JERUSALEM : Le Premier ministre israélien Yaïr Lapid a salué dimanche la proposition du médiateur américain de démarcation de la frontière maritime entre le Liban et Israël, deux voisins officiellement en guerre qui cherchent à exploiter d'importants gisements gaziers en Méditerranée orientale.
Les deux pays négocient depuis plus de deux ans, par l'intermédiaire des Etats-Unis, la délimitation de leur frontière maritime afin de lever des obstacles à la prospection et l'exploitation de gisements offshore.
La présidence libanaise avait annoncé samedi avoir reçu une proposition formelle du médiateur américain, Amos Hochstein. Hassan Nasrallah, chef du mouvement armé Hezbollah qui domine la vie politique au Liban, a salué "une étape très importante", se félicitant qu'il y ait "désormais un texte écrit" et affirmant que "les jours à venir seraient cruciaux".
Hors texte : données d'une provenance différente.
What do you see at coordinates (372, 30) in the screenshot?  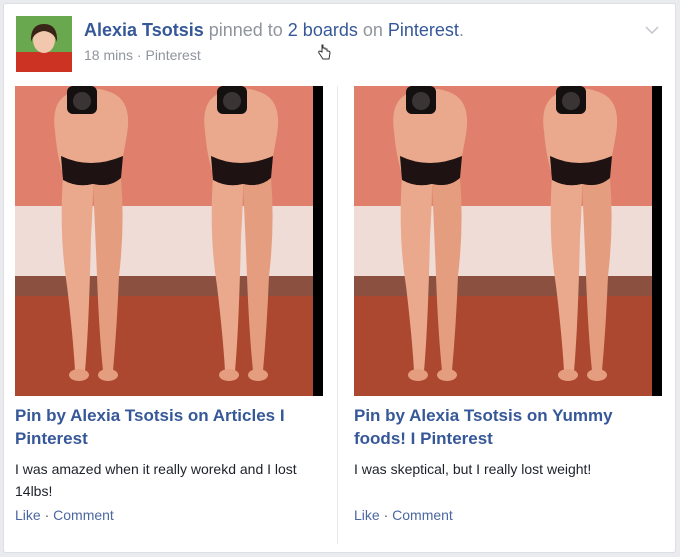 I see `on-text: on` at bounding box center [372, 30].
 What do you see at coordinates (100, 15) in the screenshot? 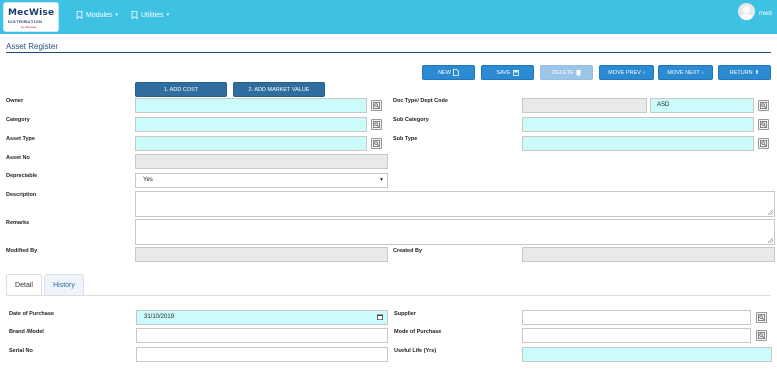
I see `modules-label: Modules` at bounding box center [100, 15].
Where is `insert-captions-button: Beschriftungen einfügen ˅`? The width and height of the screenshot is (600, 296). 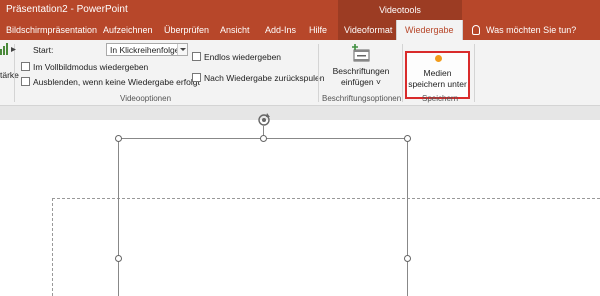 insert-captions-button: Beschriftungen einfügen ˅ is located at coordinates (361, 66).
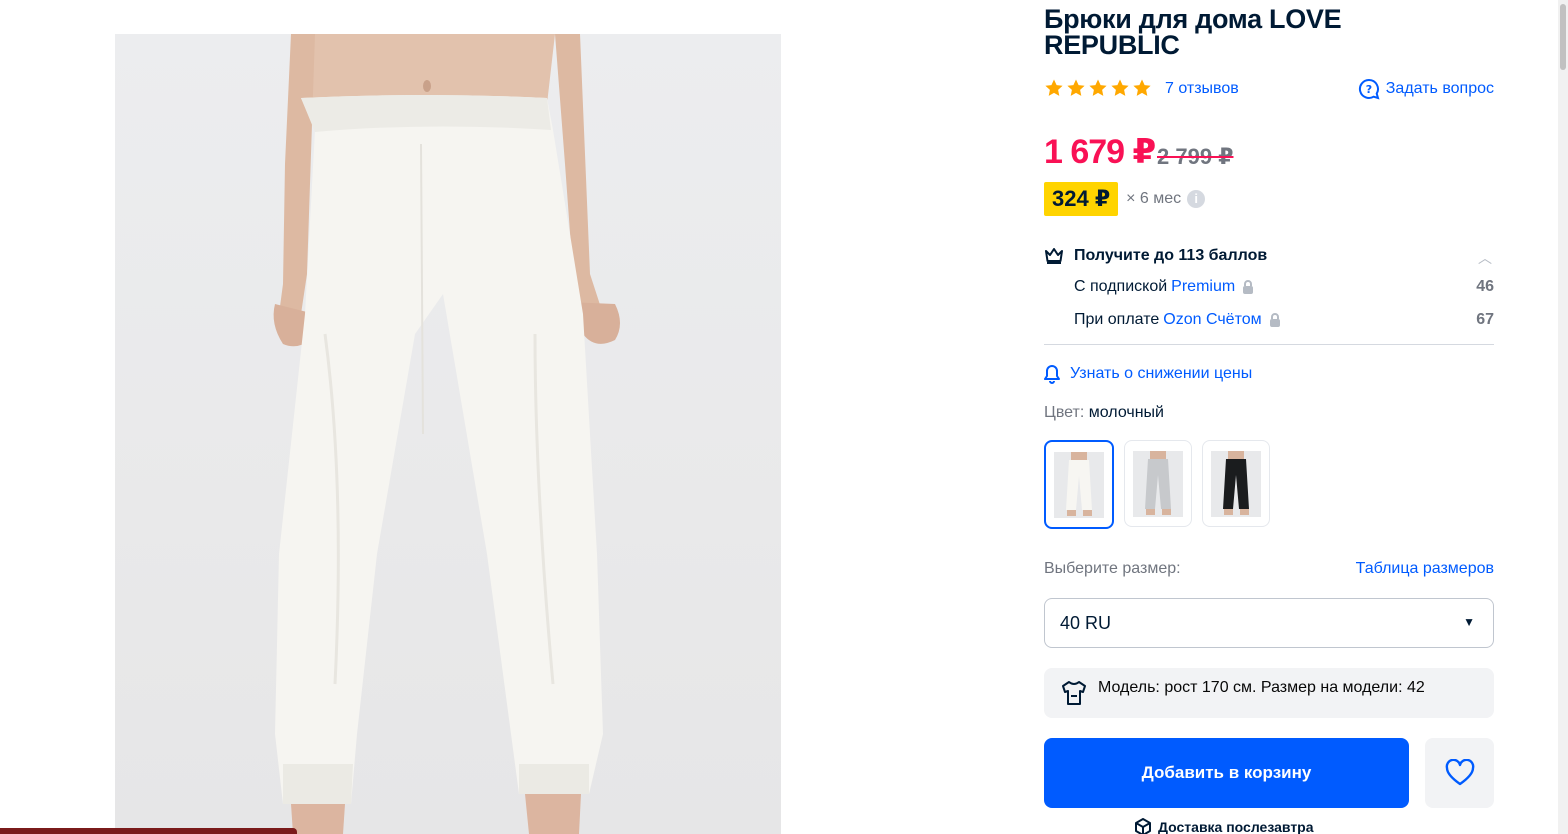 The height and width of the screenshot is (834, 1568). Describe the element at coordinates (1196, 199) in the screenshot. I see `info-icon: i` at that location.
Dimanche, le Premier ministre israélien a affirmé avoir aussi reçu la proposition américaine et négocier "les derniers détails".
"Nous ne pouvons pas encore dire qu'il s'agit d'une affaire conclue, mais nous pouvons dire que, comme nous l'avions demandé dès le début, la proposition protège entièrement les intérêts sécuritaires, diplomatiques et économiques d'Israël", a déclaré M. Lapid en conseil des ministres.
"Depuis plus de dix ans, Israël tente d'arriver à cet accord. La sécurité du nord (du pays) sera renforcée. Le gisement de Karish va entrer en service (...) Nous ne nous opposons pas au développement d'un gisement de gaz supplémentaire par le Liban duquel nous recevrons notre juste part", a ajouté M. Lapid.
Les autorités libanaises et israéliennes n'ont pas dévoilé le texte de la médiation américaine mais selon le quotidien libanais L'Orient-Le Jour, le gisement controversé de Karish reste dans le giron israélien tandis que le Liban obtiendrait "la totalité du champ gazier de Cana" bien qu'une partie de ce dernier "dépasse" la future ligne de démarcation entre les deux pays.
Les autorités israéliennes ont indiqué vouloir lancer dès que possible la production de gaz à Karish, gisement offshore exploité par le groupe britannique Energean.
De son côté, le groupe français Total est pressenti pour prospecter et exploiter le gisement de Cana, ont indiqué à l'AFP de hauts responsables israéliens.
Netanyahu vs. Lapid
Israël, qui considère Téhéran comme son ennemi N.1, estime qu'un accord gazier pourra nourrir les coffres de l'Etat libanais et ainsi "réduire sa dépendance à l'égard de l'Iran", soutien clé du Hezbollah, a estimé M. Lapid.
La proposition américaine fait l'objet d'une "révision juridique" et sera ensuite soumise au ministre de la Défense Benny Gantz et au Premier ministre alternant Naftali Bennett pour "approbation", a insisté le centriste Lapid, en campagne électorale pour les législatives du 1er novembre qui pourraient consacrer le retour au pouvoir de Benjamin Netanyahu.
"Lapid donne au Hezbollah un territoire souverain de l'Etat d'Israël comportant un énorme gisement de gaz qui vous appartient, à vous citoyens israéliens", a réagi dimanche M. Netanyahu dans une vidéo postée sur les réseaux sociaux, sans définir les contours de ce "territoire souverain" dans les eaux à la frontière des deux pays.
"Lapid n'a aucune légitimité pour donner à nos ennemis des territoires qui nous appartiennent (...) Il l'a fait sans débat à la Knesset (le Parlement) et sans référendum", a-t-il ajouté en menaçant de ne "pas respecter" cet éventuel accord.
Yaïr Lapid, qui compte sur l'entrée en production du gisement de Karish afin de doper les livraisons de gaz israélien à l'Europe qui cherche à diversifier ses approvisionnements, a fustigé les propos de son principal rival politique.
"Netanyahu, tu as échoué pendant dix ans à parvenir à un accord. La moindre des choses serait de ne pas miner les intérêts sécuritaire d'Israël et de ne pas aider le Hezbollah avec tes annonces irresponsables", a rétorqué le Premier ministre.
Le ministre Gantz, qui aspire à succéder à M. Lapid lors des élections prévues dans moins d'un mois, a pour sa part accusé Benjamin Netanyahu "d'attiser la propagande de Hassan Nasrallah", et affirmé qu'un éventuel accord serait soumis au Parlement.
Dimanche soir, le ministère de la Justice a affirmé qu'il examinait toujours la proposition américaine.
Selon un sondage commandé par la chaîne publique israélienne Kan et diffusé ce weekend, 43% des Israéliens sont favorables à un accord gazier avec le Liban, 16% défavorables et 41% n'ont pas d'avis sur la question.